The war on terror continues to be the most important and polarizing debate in Pakistan. Yet, it continues to this day with the most fundamental question still unanswered, is it our war or not? Although since the start of this war, Pakistani public has consistently rejected it as an American war, a section of the Pakistani intelligentsia has been consistently trying to change the overwhelming consensus against this war so as to change public opinion in favor of it. With the idea of peace talks with the Pakistani Taliban doing the rounds, a fresh attempt is being made by this segment of the intelligentsia to establish a narrative which favors military operations and continual war against Islamic militants. Arguments like protecting the monopoly of the state on physical aggression and deploying state power to defend the idea of democracy are being presented to present this war, as a just war. What follows is the rebuttal of such a narrative.

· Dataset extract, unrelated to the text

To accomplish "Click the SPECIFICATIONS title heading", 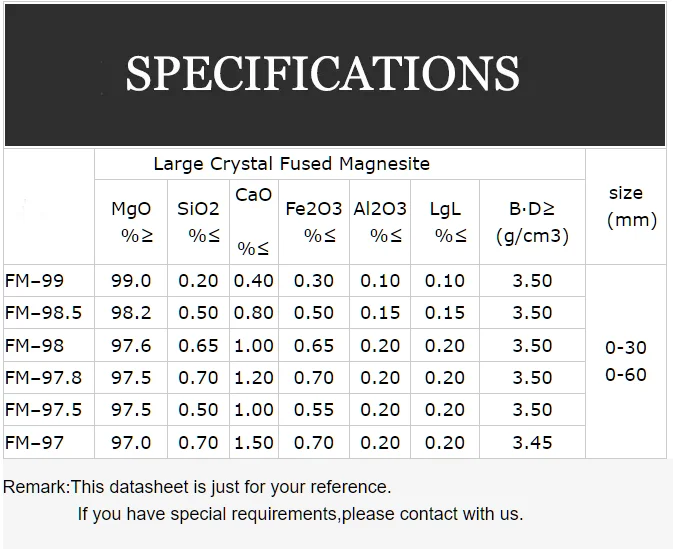I will 322,74.
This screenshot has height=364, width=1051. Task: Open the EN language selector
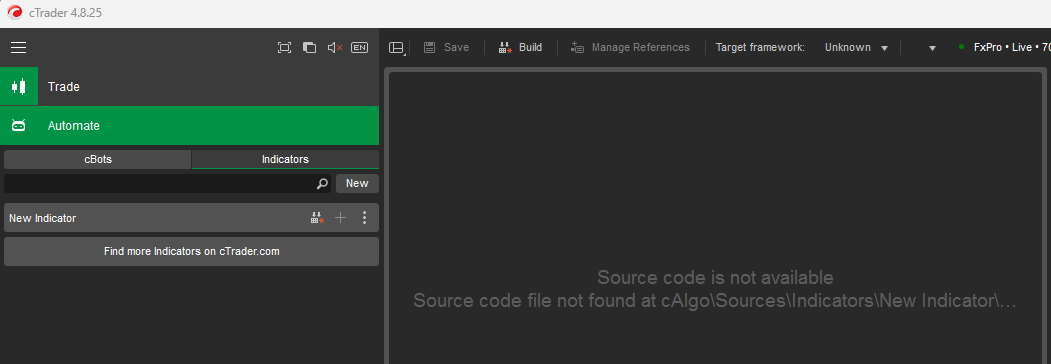pos(360,48)
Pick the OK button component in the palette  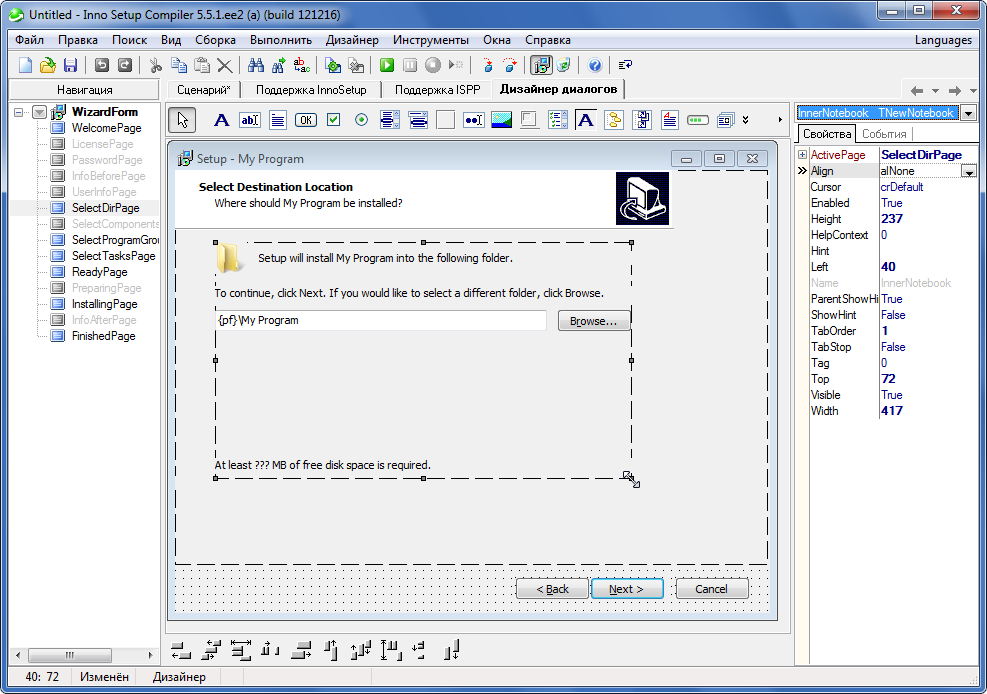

It should be understood that the state and its institutions are in origin political institutions, which are based on a comprehensive idea about the organization of the society. The legitimacy of the state does not merely come from it being the competent authority and hence enjoying complete monopoly on physical aggression. The legitimacy of a state and its institutions come from the idea upon which it stands and its ability to organize the people’s affairs successfully based on that idea. A state which is unresponsive to the needs and demands of a segment of the society would naturally face a challenge to its authority from that particular segment. In such a scenario the state needs to first and foremost review as to why a segment of the society chose to physically challenge it .This essentially means that the state should accept its failure to integrate that segment in to mainstream society. So why was that segment marginalized? Is it because of weak state infrastructure which was unable to cater for the needs of that segment of society denying it access to the resources of the state? Or was it the state’s refusal to protect that segment from foreign aggression? Is it because a new idea has taken root in that segment of the society which contradicts the idea on which the state stands? Is it because the state deliberately chose to ignore the aspirations of that segment of the society for the sake of foreign interests? Such a detailed analysis needs to be carried out by the state to win the hearts and mind of the rebellious segment of the state.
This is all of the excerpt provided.